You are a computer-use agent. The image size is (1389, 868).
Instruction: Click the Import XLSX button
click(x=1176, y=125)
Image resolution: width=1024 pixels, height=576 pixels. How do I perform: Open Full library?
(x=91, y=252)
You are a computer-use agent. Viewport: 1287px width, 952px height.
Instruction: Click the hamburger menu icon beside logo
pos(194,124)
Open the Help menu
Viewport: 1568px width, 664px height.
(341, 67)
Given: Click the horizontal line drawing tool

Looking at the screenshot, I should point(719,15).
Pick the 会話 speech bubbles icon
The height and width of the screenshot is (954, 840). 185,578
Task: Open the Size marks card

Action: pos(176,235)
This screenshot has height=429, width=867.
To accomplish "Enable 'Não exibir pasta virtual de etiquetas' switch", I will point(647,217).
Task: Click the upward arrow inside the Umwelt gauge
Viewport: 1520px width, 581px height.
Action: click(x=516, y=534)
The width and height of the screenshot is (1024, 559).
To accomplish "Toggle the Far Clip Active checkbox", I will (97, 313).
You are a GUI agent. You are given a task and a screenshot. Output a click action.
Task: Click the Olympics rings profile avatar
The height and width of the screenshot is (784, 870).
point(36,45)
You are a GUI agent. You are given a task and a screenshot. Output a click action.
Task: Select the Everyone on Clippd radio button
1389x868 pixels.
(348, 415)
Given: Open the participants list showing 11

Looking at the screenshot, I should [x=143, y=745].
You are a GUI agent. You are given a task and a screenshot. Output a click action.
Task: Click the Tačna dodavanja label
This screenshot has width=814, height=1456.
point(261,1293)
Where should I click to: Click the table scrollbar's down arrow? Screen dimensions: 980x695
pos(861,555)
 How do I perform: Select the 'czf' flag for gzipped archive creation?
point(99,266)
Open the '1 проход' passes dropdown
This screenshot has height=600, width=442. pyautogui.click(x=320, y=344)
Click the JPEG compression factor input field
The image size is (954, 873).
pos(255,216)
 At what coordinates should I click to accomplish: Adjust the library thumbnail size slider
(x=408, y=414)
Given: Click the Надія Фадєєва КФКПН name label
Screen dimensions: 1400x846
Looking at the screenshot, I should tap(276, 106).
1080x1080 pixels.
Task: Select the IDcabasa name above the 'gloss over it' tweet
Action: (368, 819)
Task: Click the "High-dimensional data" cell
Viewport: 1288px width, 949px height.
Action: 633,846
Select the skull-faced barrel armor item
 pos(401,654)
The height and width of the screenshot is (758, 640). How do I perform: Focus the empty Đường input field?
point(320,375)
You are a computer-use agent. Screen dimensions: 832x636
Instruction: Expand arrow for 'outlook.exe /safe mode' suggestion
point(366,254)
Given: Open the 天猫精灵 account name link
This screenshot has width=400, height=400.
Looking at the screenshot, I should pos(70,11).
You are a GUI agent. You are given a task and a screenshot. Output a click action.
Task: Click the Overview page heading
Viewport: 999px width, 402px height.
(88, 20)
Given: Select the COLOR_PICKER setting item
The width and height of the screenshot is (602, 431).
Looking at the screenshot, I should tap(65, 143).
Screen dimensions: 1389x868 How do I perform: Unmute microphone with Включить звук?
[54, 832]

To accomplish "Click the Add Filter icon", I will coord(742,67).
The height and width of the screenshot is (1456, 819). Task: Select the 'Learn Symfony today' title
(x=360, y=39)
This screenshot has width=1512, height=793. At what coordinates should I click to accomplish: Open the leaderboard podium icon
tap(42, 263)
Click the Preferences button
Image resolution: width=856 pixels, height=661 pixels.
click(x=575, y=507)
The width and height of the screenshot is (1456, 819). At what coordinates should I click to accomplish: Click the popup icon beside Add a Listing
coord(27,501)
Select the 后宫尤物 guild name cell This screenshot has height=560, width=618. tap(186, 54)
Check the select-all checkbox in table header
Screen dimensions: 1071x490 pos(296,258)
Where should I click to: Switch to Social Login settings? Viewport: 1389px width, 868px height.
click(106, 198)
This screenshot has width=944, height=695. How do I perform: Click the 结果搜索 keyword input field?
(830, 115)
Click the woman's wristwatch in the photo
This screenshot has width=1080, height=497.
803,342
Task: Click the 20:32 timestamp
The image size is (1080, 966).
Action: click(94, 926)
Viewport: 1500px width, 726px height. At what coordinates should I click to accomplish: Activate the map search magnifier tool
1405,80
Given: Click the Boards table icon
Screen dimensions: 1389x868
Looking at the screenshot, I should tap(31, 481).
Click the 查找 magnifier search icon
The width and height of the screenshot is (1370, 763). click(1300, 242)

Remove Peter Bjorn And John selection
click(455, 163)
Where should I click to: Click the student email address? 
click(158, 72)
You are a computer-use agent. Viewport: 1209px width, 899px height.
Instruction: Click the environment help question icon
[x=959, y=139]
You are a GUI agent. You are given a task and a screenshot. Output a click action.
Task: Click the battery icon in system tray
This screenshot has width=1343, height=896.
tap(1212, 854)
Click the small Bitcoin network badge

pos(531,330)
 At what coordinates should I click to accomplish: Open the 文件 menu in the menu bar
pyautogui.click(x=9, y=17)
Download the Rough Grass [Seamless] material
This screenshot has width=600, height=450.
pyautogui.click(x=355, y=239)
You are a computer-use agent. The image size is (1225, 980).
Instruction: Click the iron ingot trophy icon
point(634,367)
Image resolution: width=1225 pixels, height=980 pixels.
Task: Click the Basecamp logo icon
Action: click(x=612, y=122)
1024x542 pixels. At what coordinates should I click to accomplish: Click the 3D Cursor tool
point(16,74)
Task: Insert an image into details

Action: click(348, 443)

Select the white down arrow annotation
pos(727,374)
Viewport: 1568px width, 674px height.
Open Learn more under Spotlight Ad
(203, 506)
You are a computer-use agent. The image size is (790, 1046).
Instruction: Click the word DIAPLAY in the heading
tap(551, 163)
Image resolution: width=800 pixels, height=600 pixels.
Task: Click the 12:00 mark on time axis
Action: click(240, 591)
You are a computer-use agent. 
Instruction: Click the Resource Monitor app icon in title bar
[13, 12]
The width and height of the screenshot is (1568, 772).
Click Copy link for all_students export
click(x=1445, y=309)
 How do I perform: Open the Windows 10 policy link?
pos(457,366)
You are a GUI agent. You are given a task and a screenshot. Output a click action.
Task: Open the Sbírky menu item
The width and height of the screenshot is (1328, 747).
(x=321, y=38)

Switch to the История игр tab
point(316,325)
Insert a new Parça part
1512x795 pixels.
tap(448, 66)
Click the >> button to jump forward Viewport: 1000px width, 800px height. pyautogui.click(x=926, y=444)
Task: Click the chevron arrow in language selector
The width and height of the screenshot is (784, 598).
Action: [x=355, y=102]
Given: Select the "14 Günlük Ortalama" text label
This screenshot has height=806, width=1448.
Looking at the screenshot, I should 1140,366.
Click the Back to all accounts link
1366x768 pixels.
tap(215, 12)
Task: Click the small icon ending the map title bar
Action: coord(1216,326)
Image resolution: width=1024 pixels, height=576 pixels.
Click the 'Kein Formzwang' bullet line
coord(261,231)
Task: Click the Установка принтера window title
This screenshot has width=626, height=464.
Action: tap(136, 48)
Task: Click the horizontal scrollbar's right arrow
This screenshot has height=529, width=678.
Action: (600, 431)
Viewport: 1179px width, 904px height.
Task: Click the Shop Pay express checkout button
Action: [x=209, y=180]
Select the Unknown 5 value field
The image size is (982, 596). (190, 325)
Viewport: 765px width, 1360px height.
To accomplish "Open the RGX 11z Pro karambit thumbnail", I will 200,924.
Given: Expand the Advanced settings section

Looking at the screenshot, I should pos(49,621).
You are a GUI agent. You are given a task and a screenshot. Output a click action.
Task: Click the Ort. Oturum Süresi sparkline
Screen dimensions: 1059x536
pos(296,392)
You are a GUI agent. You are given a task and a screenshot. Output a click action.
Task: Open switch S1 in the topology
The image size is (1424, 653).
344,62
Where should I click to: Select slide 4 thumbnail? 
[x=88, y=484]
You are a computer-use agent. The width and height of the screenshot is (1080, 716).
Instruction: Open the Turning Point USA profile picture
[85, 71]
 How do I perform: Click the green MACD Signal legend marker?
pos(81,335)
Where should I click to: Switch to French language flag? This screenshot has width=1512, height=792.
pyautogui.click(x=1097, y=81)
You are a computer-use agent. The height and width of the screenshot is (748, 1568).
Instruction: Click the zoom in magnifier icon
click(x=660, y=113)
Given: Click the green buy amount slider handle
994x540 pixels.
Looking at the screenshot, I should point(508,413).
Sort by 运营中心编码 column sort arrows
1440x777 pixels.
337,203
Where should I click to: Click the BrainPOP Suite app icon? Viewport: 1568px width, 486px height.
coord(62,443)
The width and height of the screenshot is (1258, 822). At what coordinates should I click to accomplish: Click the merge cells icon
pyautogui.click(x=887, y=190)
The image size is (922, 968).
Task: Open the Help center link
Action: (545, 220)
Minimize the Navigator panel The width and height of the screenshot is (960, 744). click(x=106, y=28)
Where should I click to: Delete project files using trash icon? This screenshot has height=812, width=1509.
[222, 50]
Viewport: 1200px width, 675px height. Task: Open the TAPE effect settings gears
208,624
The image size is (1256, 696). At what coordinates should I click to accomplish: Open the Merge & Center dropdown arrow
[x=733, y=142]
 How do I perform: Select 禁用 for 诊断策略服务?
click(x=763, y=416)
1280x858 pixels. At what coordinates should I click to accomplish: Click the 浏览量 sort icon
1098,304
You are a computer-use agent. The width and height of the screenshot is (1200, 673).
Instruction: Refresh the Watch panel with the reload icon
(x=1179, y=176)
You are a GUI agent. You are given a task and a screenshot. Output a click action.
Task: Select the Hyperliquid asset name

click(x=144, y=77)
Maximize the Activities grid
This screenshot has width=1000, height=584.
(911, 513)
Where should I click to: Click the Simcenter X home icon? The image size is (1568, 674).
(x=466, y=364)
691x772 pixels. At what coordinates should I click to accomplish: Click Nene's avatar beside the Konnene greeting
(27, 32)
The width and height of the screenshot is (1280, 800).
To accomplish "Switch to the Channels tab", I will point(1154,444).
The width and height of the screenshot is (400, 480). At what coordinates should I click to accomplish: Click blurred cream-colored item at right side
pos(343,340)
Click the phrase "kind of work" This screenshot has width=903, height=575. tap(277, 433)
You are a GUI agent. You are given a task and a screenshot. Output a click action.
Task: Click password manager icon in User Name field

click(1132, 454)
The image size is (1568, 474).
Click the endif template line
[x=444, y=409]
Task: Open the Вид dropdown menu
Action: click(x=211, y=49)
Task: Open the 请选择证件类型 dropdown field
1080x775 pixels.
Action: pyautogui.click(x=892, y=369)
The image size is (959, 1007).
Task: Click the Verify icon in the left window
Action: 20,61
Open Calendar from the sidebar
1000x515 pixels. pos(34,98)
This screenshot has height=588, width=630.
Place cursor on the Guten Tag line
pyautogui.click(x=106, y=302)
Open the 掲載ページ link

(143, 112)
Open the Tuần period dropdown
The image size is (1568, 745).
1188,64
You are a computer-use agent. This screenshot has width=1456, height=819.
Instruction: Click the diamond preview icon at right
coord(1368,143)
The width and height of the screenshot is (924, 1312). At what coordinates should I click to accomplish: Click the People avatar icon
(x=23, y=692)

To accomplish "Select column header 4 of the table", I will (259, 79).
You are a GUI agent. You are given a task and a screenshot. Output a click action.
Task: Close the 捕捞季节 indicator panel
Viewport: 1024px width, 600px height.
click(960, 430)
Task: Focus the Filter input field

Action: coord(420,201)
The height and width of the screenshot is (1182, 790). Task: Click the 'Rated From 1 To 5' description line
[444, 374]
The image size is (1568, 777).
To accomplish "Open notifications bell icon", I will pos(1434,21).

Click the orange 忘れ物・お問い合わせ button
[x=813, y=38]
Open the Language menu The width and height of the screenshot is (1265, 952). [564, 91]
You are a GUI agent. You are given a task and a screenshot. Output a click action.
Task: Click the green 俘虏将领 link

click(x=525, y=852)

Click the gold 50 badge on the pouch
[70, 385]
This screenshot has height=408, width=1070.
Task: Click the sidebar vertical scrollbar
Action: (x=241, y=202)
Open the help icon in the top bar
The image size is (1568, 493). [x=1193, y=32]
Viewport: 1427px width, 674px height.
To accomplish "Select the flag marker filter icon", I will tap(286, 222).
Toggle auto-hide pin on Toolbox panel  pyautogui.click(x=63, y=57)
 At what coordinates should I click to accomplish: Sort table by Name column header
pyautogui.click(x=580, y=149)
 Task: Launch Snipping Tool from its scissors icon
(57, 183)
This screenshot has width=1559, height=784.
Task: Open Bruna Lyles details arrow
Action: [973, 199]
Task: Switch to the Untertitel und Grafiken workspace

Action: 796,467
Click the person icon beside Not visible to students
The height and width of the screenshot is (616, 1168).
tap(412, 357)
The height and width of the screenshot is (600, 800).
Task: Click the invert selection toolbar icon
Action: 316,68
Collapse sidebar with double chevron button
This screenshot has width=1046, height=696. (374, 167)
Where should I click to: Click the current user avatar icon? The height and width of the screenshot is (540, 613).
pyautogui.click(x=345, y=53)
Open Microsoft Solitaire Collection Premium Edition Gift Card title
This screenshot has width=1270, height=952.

**Task to carry out:** Write out exactly the lines above between the line with "Viewport: 1500px width, 726px" and the line with "Task: Click the battery icon in system tray", inclusive, and nothing beyond them.

**Answer section:**
Viewport: 1500px width, 726px height. At what coordinates should I click to accomplish: Activate the map search magnifier tool
1405,80
Given: Click the Boards table icon
Screen dimensions: 1389x868
Looking at the screenshot, I should tap(31, 481).
Click the 查找 magnifier search icon
The width and height of the screenshot is (1370, 763). click(1300, 242)

Remove Peter Bjorn And John selection
click(455, 163)
Where should I click to: Click the student email address? 
click(158, 72)
You are a computer-use agent. Viewport: 1209px width, 899px height.
Instruction: Click the environment help question icon
[x=959, y=139]
You are a GUI agent. You are given a task and a screenshot. Output a click action.
Task: Click the battery icon in system tray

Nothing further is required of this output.